A Study of Ficlatuzumab in Combination With Cetuximab in Participants With Recurrent or Metastatic (R/M) HPV Negative Head and Neck Squamous Cell Carcinoma

Recurrent Head and Neck Squamous Cell Carcinoma Clinical Trial

— FIERCE-HN  

Official title:

A Multicenter, Randomized, Double Blind, Placebo - Controlled, Phase 3 Study of Ficlatuzumab in Combination With Cetuximab in Participants With Recurrent or Metastatic (R/M) HPV -Negative Head and Neck Squamous Cell Carcinoma. (FIERCE-HN)

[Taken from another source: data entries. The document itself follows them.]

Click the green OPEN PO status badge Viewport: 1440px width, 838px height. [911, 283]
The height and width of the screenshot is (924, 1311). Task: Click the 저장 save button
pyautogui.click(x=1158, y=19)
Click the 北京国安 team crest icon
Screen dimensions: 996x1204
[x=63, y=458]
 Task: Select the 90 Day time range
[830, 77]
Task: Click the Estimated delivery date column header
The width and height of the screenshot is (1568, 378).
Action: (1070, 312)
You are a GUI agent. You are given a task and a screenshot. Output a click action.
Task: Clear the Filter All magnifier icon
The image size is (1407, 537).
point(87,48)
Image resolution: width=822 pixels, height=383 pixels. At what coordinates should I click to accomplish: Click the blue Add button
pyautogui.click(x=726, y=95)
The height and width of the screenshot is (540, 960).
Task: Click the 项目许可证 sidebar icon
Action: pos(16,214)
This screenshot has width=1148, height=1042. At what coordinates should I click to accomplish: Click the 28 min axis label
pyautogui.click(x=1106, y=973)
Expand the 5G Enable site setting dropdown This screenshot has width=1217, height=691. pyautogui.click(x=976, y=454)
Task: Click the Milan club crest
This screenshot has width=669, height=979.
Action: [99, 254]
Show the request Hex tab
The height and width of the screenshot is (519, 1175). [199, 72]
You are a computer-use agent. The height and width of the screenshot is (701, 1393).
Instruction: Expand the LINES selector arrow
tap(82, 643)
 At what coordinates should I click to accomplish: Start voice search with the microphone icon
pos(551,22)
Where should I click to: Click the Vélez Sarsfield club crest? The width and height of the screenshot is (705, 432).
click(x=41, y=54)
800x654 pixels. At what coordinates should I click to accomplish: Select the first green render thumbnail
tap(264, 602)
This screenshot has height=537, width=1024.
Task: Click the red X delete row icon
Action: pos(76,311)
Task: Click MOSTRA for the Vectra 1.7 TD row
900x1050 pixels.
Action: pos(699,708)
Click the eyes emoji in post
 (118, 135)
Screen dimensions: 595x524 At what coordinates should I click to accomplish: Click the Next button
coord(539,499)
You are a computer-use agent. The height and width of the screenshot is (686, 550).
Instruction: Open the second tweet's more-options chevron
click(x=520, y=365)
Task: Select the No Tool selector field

Clinical Trial Details — Status: Recruiting

Administrative data

• NCT number: NCT06064877
• Other study ID #: AV-299-23-301
• Status: Recruiting
• Phase: Phase 3
• Start date: January 11, 2024
• Est. completion date: November 2027

Study information

• Verified date: June 2024
• Source: AVEO Pharmaceuticals, Inc.
• Contact: Clinical Trials Office
• Phone: +1.857.400.0101
• Email: clinical[@]aveooncology.com
• Is FDA regulated: No
• Study type: Interventional

Clinical Trial Summary

The purpose of this study is to compare the efficacy and safety of ficlatuzumab plus cetuximab compared to placebo plus cetuximab in participants with recurrent/metastatic (R/M) HPV-negative Head and Neck Cancer.

The primary hypothesis is that ficlatuzumab combined with cetuximab is superior to cetuximab alone in terms of progression-free survival and/or overall survival.

Description:

This multicenter, randomized, double-blind, placebo-controlled Phase 3 study is designed to compare the efficacy and safety of two dose levels of ficlatuzumab combined with cetuximab (Arm 1 or Arm 2) to a control arm of placebo plus cetuximab (Arm 3) in participants with R/M human papilloma virus (HPV)-negative HNSCC. Eligible participants must have failed prior therapy with an anti-PD-1 [programmed cell death protein 1] or PD-L1 [programmed death ligand 1] immune checkpoint inhibitor (ICI) and with platinum-based chemotherapy, administered in combination or sequentially. Failure of prior treatment may be due to progression of disease or intolerance to treatment. It is anticipated that the study will enroll approximately 410 participants across 3 arms.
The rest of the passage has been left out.